Une demande de maintien de la requête a été adressée à Mme C en application de l’article R. 612-5-1 du code de justice administrative.
Par un mémoire enregistré le 14 août 2024, Mme C, représentée par Me Chimay, a indiqué qu’elle entendait maintenir sa requête
Par un mémoire en défense, enregistré le 19 septembre 2024, le président du conseil départemental de l’Yonne conclut au rejet de la requête et à ce que la somme de 1 500 euros soit mise à la charge de Mme C au titre de l’article L. 761-1 du code de justice administrative.
Il soutient que :
— il n’y a pas lieu de statuer sur les conclusions à fin d’annulation dès lors qu’il a été fait droit à la demande de radiation de l’agrément présentée le 30 mars 2024 et que la décision n’a produit aucun effet, Mme C ayant été placée en congé de maladie à compter du 8 mars 2022 et jusqu’à la radiation d’agrément ;
— les moyens soulevés par la requérante ne sont pas fondés.
Par une ordonnance du 20 septembre 2024, la clôture de l’instruction a été reportée au 28 octobre 2024 à 12 heures.
Vu les autres pièces du dossier.
Vu :
— le code de l’action sociale et des familles ;
— le code des relations entre le public et l’administration ;
— le code de justice administrative.
Les parties ont été régulièrement averties du jour de l’audience.
Ont été entendus au cours de l’audience publique :
— le rapport de Mme Pauline Hascoët,
— et les conclusions de M. Thierry Bataillard rapporteur public.
Considérant ce qui suit :
1. Mme C, alors agent du département de l’Yonne, bénéficiait d’un agrément pour l’accueil de trois enfants en qualité d’assistante familiale. Par un arrêté du 14 mars 2022 le président du conseil départemental de l’Yonne a suspendu l’agrément de Mme C en qualité d’assistante familiale pour une durée de quatre mois en raison de faits supposés graves survenus à son domicile. Par un courrier du 10 juin 2022, elle a été invitée à se présenter devant la commission consultative paritaire départementale le 28 juin 2022. Par une décision du 13 juillet 2022, le président du conseil départemental a restreint son agrément à l’accueil d’un seul enfant. Le recours gracieux formé le 2 août 2022 contre cette décision a été rejeté par le président du conseil départemental le 22 septembre 2022. Par sa requête, Mme C demande l’annulation de la décision du 13 juillet 2022.

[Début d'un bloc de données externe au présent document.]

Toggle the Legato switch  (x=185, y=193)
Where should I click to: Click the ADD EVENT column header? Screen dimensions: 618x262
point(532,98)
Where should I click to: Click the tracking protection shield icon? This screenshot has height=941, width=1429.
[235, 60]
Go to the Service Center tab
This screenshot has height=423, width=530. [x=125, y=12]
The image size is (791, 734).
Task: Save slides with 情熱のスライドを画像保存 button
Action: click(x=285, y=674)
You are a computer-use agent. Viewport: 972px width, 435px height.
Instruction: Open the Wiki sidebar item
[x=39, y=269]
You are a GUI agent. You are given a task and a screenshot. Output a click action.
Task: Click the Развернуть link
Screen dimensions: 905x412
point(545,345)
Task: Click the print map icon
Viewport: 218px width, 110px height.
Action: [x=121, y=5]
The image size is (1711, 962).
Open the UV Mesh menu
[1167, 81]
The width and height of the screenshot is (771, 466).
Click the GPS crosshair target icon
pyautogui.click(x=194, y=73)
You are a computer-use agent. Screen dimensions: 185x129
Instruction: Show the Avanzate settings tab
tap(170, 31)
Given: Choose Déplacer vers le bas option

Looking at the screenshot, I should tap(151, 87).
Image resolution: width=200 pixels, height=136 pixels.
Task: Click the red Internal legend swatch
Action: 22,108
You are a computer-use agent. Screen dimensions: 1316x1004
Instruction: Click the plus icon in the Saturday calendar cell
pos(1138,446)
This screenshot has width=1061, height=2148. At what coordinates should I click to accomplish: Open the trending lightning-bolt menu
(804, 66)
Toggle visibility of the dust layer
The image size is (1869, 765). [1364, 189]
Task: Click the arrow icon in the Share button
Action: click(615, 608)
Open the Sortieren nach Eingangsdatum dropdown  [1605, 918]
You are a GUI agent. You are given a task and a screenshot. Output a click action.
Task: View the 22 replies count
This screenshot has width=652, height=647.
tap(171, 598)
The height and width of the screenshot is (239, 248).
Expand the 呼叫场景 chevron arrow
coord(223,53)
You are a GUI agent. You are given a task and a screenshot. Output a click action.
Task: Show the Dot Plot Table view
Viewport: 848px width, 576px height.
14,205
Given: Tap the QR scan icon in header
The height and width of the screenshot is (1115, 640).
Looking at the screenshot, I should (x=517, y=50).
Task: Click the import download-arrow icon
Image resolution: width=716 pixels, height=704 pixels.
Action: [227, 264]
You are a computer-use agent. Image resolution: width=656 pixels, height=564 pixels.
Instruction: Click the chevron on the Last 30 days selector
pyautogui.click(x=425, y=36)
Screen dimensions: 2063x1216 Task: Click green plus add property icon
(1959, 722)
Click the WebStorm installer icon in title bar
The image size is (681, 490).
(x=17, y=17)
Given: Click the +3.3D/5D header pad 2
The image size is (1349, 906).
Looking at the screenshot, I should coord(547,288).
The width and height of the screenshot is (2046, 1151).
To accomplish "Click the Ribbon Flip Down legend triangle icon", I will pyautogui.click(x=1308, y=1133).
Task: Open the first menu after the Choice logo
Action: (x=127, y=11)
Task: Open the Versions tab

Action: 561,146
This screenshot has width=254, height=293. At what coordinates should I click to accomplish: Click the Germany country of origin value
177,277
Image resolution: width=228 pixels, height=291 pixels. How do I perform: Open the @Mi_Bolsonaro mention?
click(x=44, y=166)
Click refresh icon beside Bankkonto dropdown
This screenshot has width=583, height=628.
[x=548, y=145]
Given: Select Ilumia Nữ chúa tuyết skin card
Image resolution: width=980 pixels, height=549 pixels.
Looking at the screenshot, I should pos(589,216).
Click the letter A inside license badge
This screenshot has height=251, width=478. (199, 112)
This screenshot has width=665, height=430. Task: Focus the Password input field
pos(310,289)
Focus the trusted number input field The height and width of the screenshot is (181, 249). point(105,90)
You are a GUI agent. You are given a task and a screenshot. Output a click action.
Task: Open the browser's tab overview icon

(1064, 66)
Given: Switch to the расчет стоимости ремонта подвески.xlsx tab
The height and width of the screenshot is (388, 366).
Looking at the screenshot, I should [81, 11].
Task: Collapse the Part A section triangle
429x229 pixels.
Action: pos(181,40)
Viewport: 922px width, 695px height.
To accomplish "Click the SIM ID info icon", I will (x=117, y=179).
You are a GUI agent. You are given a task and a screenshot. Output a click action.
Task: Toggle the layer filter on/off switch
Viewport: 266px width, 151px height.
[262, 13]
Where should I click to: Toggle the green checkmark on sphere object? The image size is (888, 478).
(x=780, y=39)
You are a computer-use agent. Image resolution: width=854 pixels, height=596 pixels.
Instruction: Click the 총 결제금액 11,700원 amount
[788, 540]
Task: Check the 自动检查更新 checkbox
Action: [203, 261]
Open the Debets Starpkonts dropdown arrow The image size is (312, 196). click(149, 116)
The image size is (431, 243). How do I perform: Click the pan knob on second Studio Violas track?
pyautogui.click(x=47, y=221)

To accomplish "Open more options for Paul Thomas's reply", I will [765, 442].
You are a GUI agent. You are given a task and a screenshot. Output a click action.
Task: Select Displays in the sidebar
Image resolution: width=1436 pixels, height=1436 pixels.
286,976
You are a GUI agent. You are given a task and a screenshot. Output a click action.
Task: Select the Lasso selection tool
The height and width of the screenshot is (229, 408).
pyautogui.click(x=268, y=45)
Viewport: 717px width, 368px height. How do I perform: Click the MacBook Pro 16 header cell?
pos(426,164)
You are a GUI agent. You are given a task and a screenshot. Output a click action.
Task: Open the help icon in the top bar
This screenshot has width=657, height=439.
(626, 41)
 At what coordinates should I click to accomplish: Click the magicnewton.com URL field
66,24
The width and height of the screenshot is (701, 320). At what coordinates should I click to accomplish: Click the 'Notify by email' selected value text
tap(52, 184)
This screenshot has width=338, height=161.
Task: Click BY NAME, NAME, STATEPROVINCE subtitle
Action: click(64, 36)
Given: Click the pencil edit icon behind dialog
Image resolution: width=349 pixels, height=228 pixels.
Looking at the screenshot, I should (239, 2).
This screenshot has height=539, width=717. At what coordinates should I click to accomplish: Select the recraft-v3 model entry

Sur l’exception de non-lieu :
2. Un recours pour excès de pouvoir dirigé contre un acte administratif n’a d’autre objet que d’en faire prononcer l’annulation avec effet rétroactif. Si, à la date à laquelle le juge est saisi, l’administration a abrogé l’acte attaqué, cette circonstance prive d’objet la requête formée à son encontre, à la double condition que cet acte n’ait reçu aucune exécution pendant la période où il était en vigueur et que la décision procédant à son abrogation soit devenue définitive.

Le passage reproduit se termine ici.